9 de junio 2020
On Friday, a group of 93 sailors of Nicaraguan origin, stranded in the Caribbean Sea, asked the Ortega government to allow them to disembark on Nicaraguan territory so they can return to their families after several months of working on international tourist cruise ships.
The sailors sent a video message to Nicaraguan President Daniel Ortega in which they held up an enormous sign with the phrase: “Let us in, we’re Nicaraguans”.
As of yesterday afternoon, the Nicaraguans remained onboard US-based Carnival Cruise Line’s ship, Carnival Glory, near the San Andres archipelago, located to the east of Nicaragua in Colombian territory, according to the sailors.
Stranded since March 17, 2020
“Sirs of the Nicaraguan government, we are asking for your help. We need to enter Nicaragua. We’ve been stranded on the cruise ship, Carnival Glory, since March 17th and we need to enter our country,” said one of the sailors who didn’t give his name.
Carnival Glory has made the rounds between Mexico, Belize, Guatemala, Venezuela and Colombia, where some 3,000 employees of Carnival Cruise lines have disembarked without any problems. Yet the Nicaraguans haven’t had the same luck, according to the sailors.
“We each need to return to our homes, and I don’t know what’s happening with Nicaragua that they don’t let us in. They told us one date at first, then another date, and now no one knows who we are or where we are. No one knows anything. Please, help us figure out a way to find a solution,” insisted the group’s spokesperson.

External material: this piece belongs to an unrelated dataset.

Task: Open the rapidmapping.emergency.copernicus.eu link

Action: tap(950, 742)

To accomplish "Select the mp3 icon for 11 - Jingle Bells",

They say they don’t have COVID-19
The Nicaraguan sailors affirm that they are not infected with coronavirus nor do they have any symptoms of COVID-19.
They also confirmed that some 100 employees of Norwegian Cruise Lines are in the same situation after being stranded in Barbados and more recently in Guatemala.
With these 93 sailors (near San Andres), the total number of Nicaraguans trying to return to their county in the midst of the SARS-CoV-2 (coronavirus) pandemic, without success, rises to 444.
In April, the Nicaraguan Center for Human Rights (Cenidh) denounced that the Nicaraguan government refused entry to 251 citizens, 160 of which were stranded in the Cayman Islands, 48 in Honduras, and 43 in El Salvador.
Their families are asking for them
The sailors’ families have complained publically to government authorities in the city of Bluefields, on Nicaragua’s southern Caribbean coast, without any reply.
Cenidh has indicated that, by refusing the Nicaraguan workers entry into their country of origin, Ortega is “violating international human rights norms and our own Constitution”.
Nicaraguan authorities have made no comment on the matter.